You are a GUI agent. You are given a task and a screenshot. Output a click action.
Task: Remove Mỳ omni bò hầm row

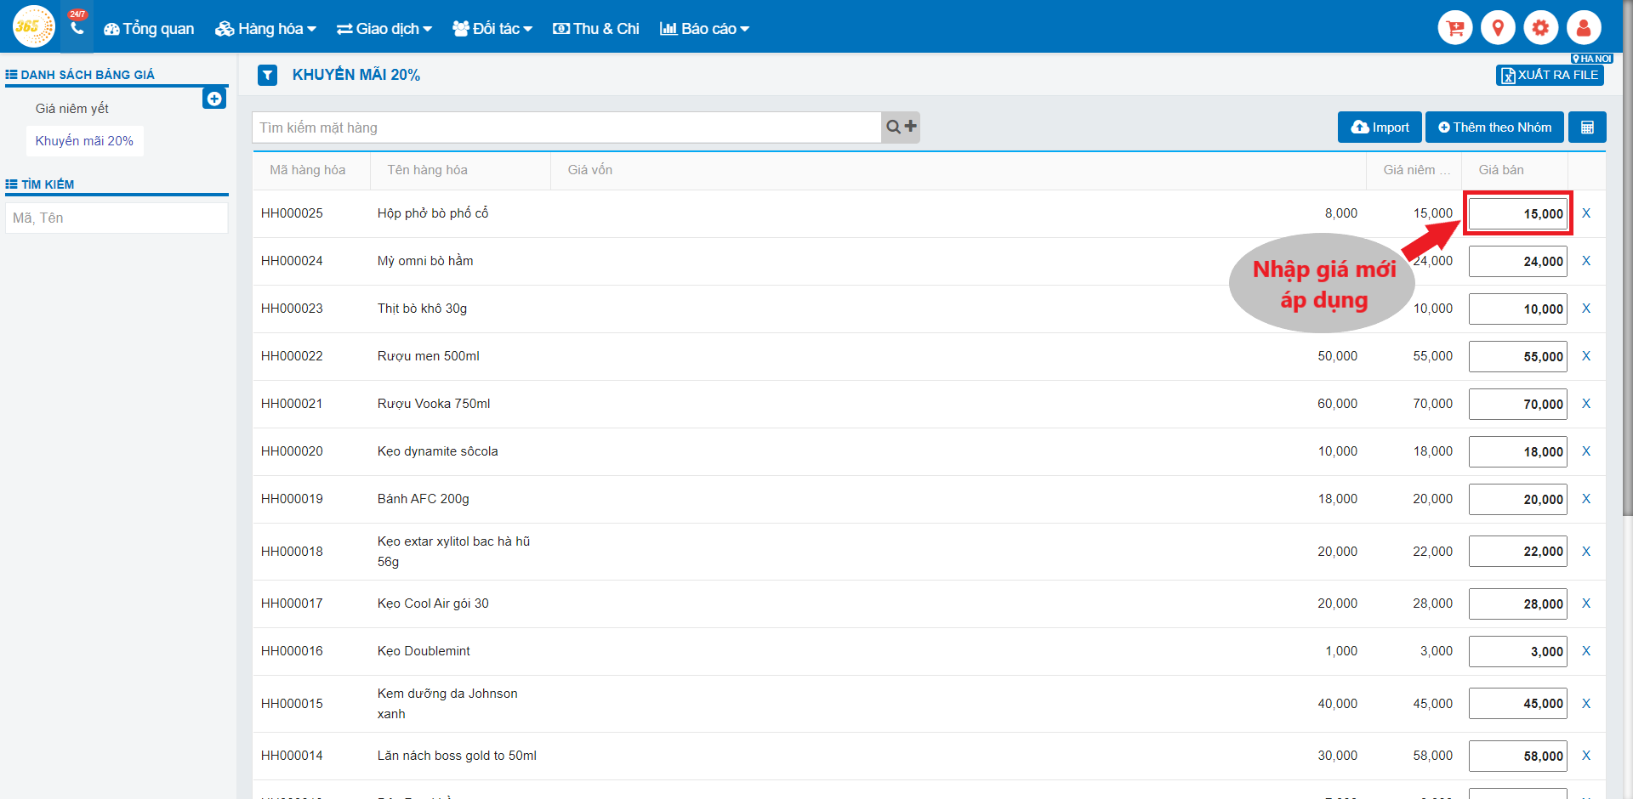coord(1586,261)
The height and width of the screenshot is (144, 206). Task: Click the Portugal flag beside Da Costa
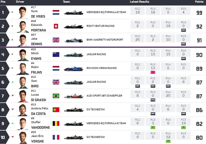(x=56, y=110)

=== WHAT YOU HAVE TO DO ===
Rewrite the rows above, changing every "screenshot" to "screen capture" and leaving everything else the same. Omit the pictures from your answer.

=== RESULT OF THIS TASK ===
You are a GUI agent. You are given a task and a screen capture. Output a click action.
Task: Remove Mỳ omni bò hầm row

coord(1586,261)
The height and width of the screen capture is (144, 206). Task: Click the Portugal flag beside Da Costa
(x=56, y=110)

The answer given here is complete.